Contents

1 Purpose

Coordinate Covariation Analysis (COCOA) is a method to understand variation among samples and can be used with data that includes genomic coordinates such as DNA methylation. To describe the method on a high level, COCOA uses a database of “region sets” and principal component analysis (PCA) of the data to identify sources of variation among samples. A region set is a set of genomic regions that share a biological annotation, for instance transcription factor (TF) binding regions, histone modification regions, or open chromatin regions. COCOA can identify region sets where there is intersample variation, giving you biologically meaningful insight into variation in your data. For a more in-depth description of the method, see the “Method details” section of this vignette. In contrast to some other common techniques, COCOA is unsupervised, meaning that samples do not have to be divided into groups such as case/control or healthy/disease, although COCOA works in those situations as well. Also, COCOA focuses on continuous variation between samples instead of having cutoffs. Because of this, COCOA can be used as a complementary method alongside “differential” methods that find discrete differences between groups of samples and it can also be used in situations where there are no groups.

2 Our test case

In this vignette, we will see how COCOA can find meaningful sources of intersample variation in breast cancer patients. We will use data from The Cancer Genome Atlas: 450k DNA methylation microarrays for 657 breast cancer patients (TCGA-BRCA, https://portal.gdc.cancer.gov/). This vignette begins after PCA has been performed on the DNA methylation data. As you can see below, PC1 and PC4 cluster patients based on estrogen receptor status which is an important prognostic marker for breast cancer:

Based on this, we might expect that the variation captured by these PCs would be associated with estrogen receptor (consistent with interpatient variation in estrogen receptor status). We are using an easy example for this vignette but COCOA will still work even if there are not distinct clusters in your PCA plot and if you do not have known groups of samples. Outside of this vignette, COCOA was performed with a region set database of over 2000 region sets. To keep things simple for this vignette, we will only use two of the highest scoring region sets and two of the lowest scoring region sets from that analysis to demonstrate how COCOA works.

3 Inputs

There are three main inputs for COCOA:

  1. PCA loadings (prcomp()$rotation).
  2. Genomic coordinates associated with the raw data used for the PCA and with the PCA loadings.
  3. Region sets (normally a database of region sets).

We did PCA with DNA methylation data for all autosomal chromosomes but only the DNA methylation data and loadings for cytosines in chromosome 1 are included in this vignette to minimize memory requirements. brcaLoadings1 has the chr1 loadings. brcaMCoord1 has the coordinates for the chr1 DNA methylation data, which are also the coordinates for the chr1 loadings. For more on the relationship between the loadings and the original data see the “Method details” section. In this vignette, we will use only a few region sets to demonstrate how to use the COCOA functions. For actual use, COCOA should be done with many region sets (ie hundreds or > 1000). Publicly available collections of region sets can be found online (eg http://databio.org/regiondb).

4 Running COCOA

First, we load the example data and required packages:

library(COCOA)
library(data.table)
library(ggplot2)
data("esr1_chr1")
data("gata3_chr1")
data("nrf1_chr1")
data("atf3_chr1")
data("brcaLoadings1")
data("brcaMCoord1")
data("brcaPCScores")
data("brcaMethylData1")

We have region sets for four transcription factors from ChIP-seq experiments (with the same reference genome as our breast cancer data): Esr1 in MCF-7 cells, Gata3 in MCF-7 cells, Nrf1 in HepG2 cells, and Atf1 in K562 cells.

# prepare data
GRList <- GRangesList(esr1_chr1, gata3_chr1, nrf1_chr1, atf3_chr1) 
regionSetName <- c("esr1_chr1", "gata3_chr1", "nrf1_chr1", "atf3_chr1")

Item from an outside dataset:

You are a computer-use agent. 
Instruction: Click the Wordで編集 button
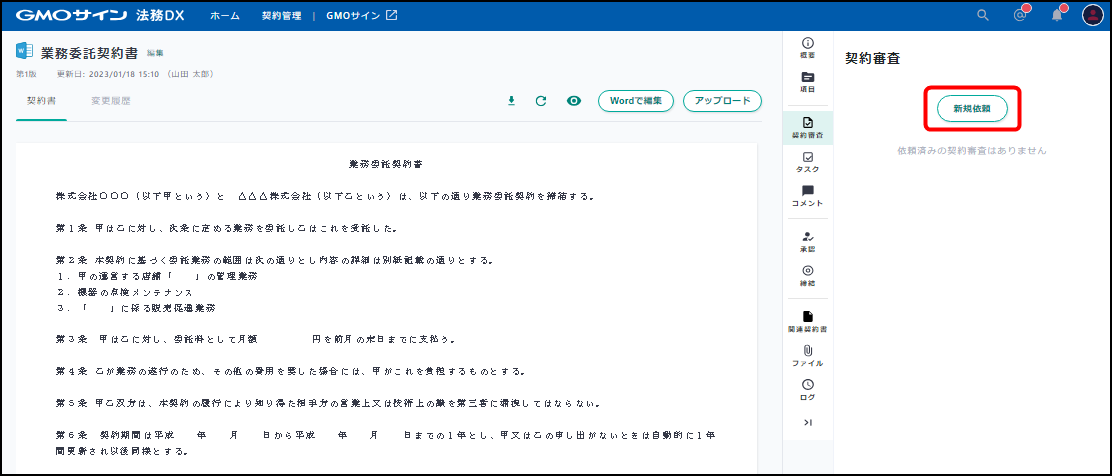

Now let’s give each region set a score with runCOCOA() to quantify how much it is associated with each principal component:

PCsToAnnotate <- paste0("PC", 1:4)
regionSetScores <- runCOCOA(loadingMat=brcaLoadings1, 
                            signalCoord=brcaMCoord1, 
                            GRList=GRList, 
                            PCsToAnnotate=PCsToAnnotate, 
                            scoringMetric="regionMean")
regionSetScores$regionSetName <- regionSetName

As an easy way to visualize the results, we can see how the region sets are ranked for each PC:

rsScoreHeatmap(regionSetScores, 
               PCsToAnnotate=paste0("PC", 1:4), 
               rsNameCol = "regionSetName",
               orderByPC = "PC1", 
               column_title = "Region sets ordered by score for PC1")

We can see that Gata3 had the highest score for PCs 1, 3, and 4 but that Esr1 had a higher score for PC2. While you might expect that Esr1 would be ranked first for all PCs, Gata3 is known to be associated with breast cancer and Esr1 activity so these results still make sense. As mentioned before, this vignette is showing two of the top scoring and bottom scoring region sets from a previous COCOA analysis with over 2200 region sets. So despite Esr1 being ranked second out of four for some PCs in this vignette which may not seem very impressive, it had one of the best scores in the previous larger analysis. On a practical note, if you want to arrange the heatmap by region set scores for another PC, you can just change the orderByPC parameter like so:

rsScoreHeatmap(regionSetScores, 
               PCsToAnnotate=paste0("PC", 1:4),
               rsNameCol = "regionSetName",
               orderByPC = "PC2", 
               column_title = "Region sets ordered by score for PC2")

5 Understanding the results

We can further understand the variability in these region sets in several ways:

  1. Look at whether variability is specific to the regions of interest compared to the genome around these regions.
  2. Look at the genomic signal in these regions, in our case DNA methylation, and whether it follows the same trends as the PC scores.
  3. Look at the loadings in each region of a given region set to see whether all regions have high loadings or just a subset the regions. Also we can see if the same regions have high loadings for multiple PCs.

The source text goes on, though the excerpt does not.